The sale to off-shore developers of a former NHS site in St John’s Wood has been blasted in a thinktank report.

Ham & High: Westminster North MP Karen Buck said: We simply cannot let site after site be sold or redeveloped without adequate provision for genuinely affordable homes.Westminster North MP Karen Buck said: We simply cannot let site after site be sold or redeveloped without adequate provision for genuinely affordable homes. (Image: Archant)

Abbey Road Community Mental Health Team’s base at 15-19 Blenheim Terrace was sold for £6,850,000 to Blenheim Property Holdings Ltd registered in Guernsey in March last year.

According to thinktank the New Economics Foundation (NEF) none of the three five-bedroomed homes at the redeveloped Blenheim Terrace site are classed as affordable or social with the properties expected to fetch £3.75m each, 121 times a nurse’s salary.

The NEF report has slammed the Abbey Road sale along with another 58 sell offs of NHS land saying four out of five homes on redeveloped sites will be unaffordable with an average sale price of £315,279 or ten times a nurse’s salary.

NEF housing lead Joe Beswick said: “These NHS sites are community assets. They should be used to deliver community benefits. Public land, owned by all of us, is being flogged off so developers can make massive profits, while producing a tiny amount of affordable housing. Every day, people are finding it harder to find a decent place to live. Surplus public land could be used to solve this problem. Instead developers earn record profits and pay CEOs £100m bonuses on the back of luxury properties built on NHS land.”

A spokesman for Central and North West London NHS Foundation Trust said: “The site was sold having been empty for three years as it wasn’t fit for purpose for modern day healthcare. The team moved to Woodfield Road. All the profits from the sale were ploughed back into healthcare.

“Affordable housing is on our radar but in this case the site was suitable only for town houses.”

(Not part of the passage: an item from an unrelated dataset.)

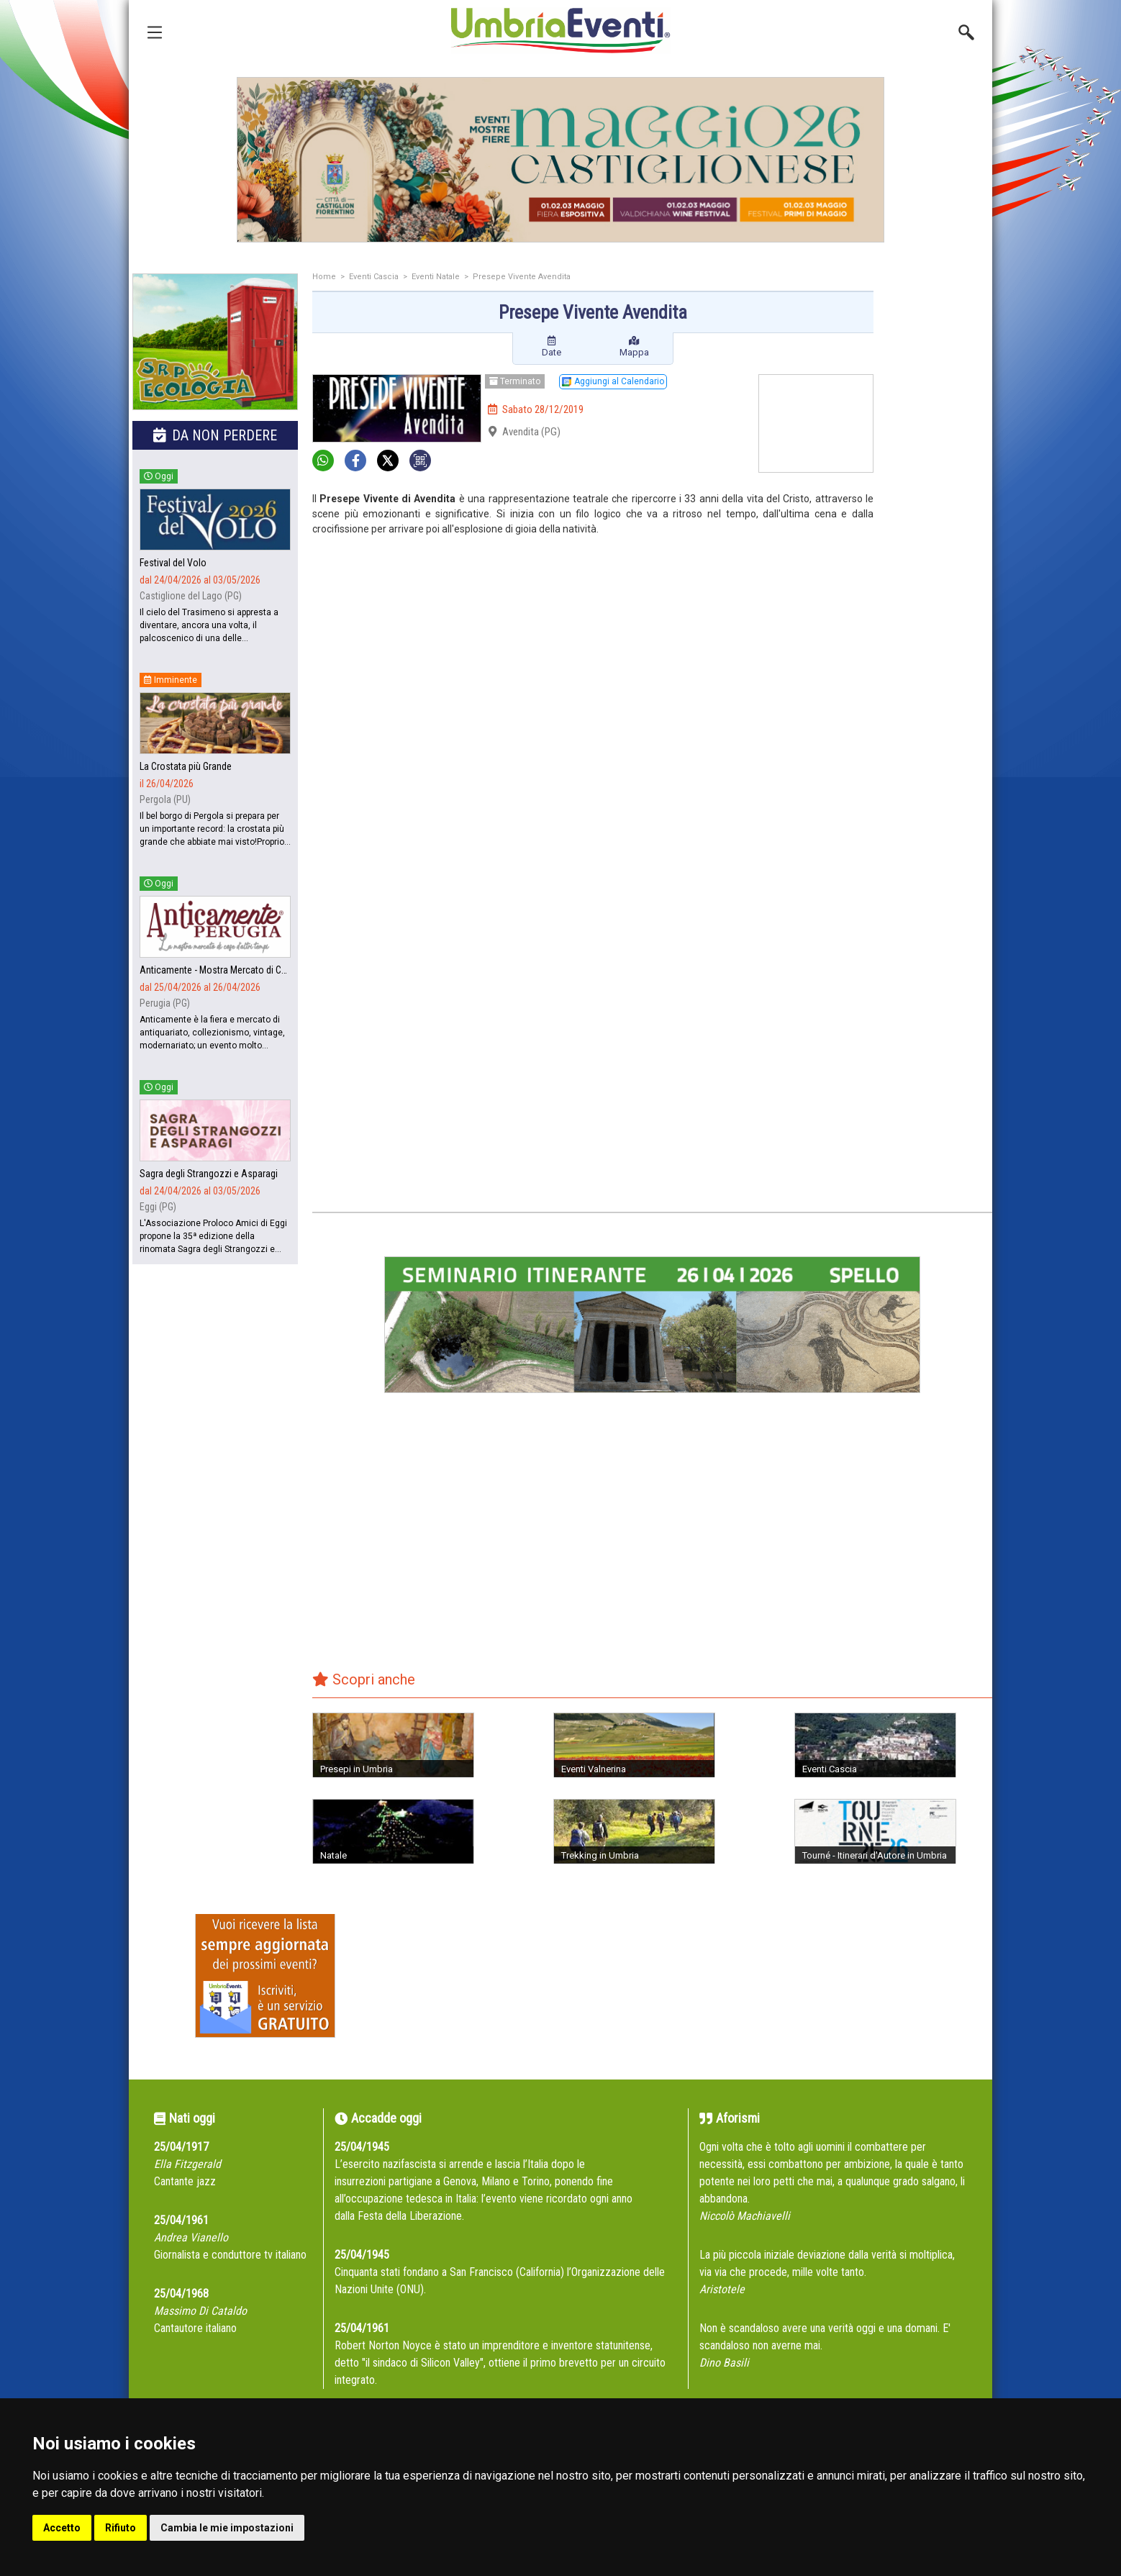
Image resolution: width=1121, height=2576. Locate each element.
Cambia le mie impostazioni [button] (227, 2528)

Blenheim Property Holdings Ltd was unavailable for comment.

Westminster North Labour Party MP Karen Buck said: “In order to thrive, a city needs to be able to house the people who make it work- including those who provide its essential services, from education to policing to health care. This report confirms what we already know: most new homes are priced out of reach of NHS workers, fuelling recruitment problems.

“We simply cannot let site after site be sold or redeveloped without adequate provision for genuinely affordable homes.”